Senior Chelsea Maddred recently completed the eight-month Documentary History Project for Youth program at the Scribe Video Center in Philadelphia. On November 15, her documentary was showcased at a final screening in the city at the University of the Arts. Chelsea (pictured second from the left) was one of twelve students that was accepted into the hands-on digital media production workshop. The program offers high school seniors the opportunity to create short documentary films to learn about the process of studying and presenting history, the skills of archive research, conducting field interviews, data collection and analysis, constructing narratives, and fact checking.
The subject of the 2015 Documentary History Project for Youth was “Policed,” an examination of the relationship between young people and the police. Framed with this theme and tasked with the responsibility to explore some aspect of the social, political, and cultural history of Philadelphia, Chelsea and her team focused on fashion.

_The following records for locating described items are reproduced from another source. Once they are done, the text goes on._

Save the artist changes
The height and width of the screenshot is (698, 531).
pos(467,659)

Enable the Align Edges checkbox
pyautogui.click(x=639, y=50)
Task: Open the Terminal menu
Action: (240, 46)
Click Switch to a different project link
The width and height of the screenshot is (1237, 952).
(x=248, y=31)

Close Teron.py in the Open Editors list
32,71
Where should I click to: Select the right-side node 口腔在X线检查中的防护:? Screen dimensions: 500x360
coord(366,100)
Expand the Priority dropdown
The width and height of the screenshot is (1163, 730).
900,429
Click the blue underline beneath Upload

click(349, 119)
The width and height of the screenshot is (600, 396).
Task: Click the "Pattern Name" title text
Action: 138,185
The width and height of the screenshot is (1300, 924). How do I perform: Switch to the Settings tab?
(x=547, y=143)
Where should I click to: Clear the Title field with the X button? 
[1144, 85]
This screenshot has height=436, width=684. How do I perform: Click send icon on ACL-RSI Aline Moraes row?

“The Policed theme allowed us to focus on how law enforcement influences choices and social rules,” said Chelsea. “So the group decided with our film to explore how fashion has been influenced over the years by society and the media, similar to the idea of a fashion police, and our main focus was on women’s fashion. The message of the documentary was for people to wear whatever they like, rather than appeal to standards of society. People should dress for themselves.”
Chelsea applied to the program during her junior year because she is interested in studying media in college and, entering senior year, wanted to explore her creative side.
“I learned so much…documentary methods, observing versus interviewing, cameras and equipment, types of shots, audio, lighting, storytelling, and selection of footage because we were making a 10-15 minute long documentary,” said Chelsea. “Sometimes telling a story using visuals and sounds or using B-roll is a stronger way to convey a message to people.”
Participating in the program was a commitment, as Chelsea worked at the Scribe Video Center for five hours per week during the school year and ten hours per week in the summer, but, looking back at her experience, Chelsea was proud of the skills she gained.
“I developed my communication and project management skills while working with a team,” said Chelsea. “I also had not really interviewed anyone before, so contacting strangers for interviews and learning how to ask the right questions was fun!”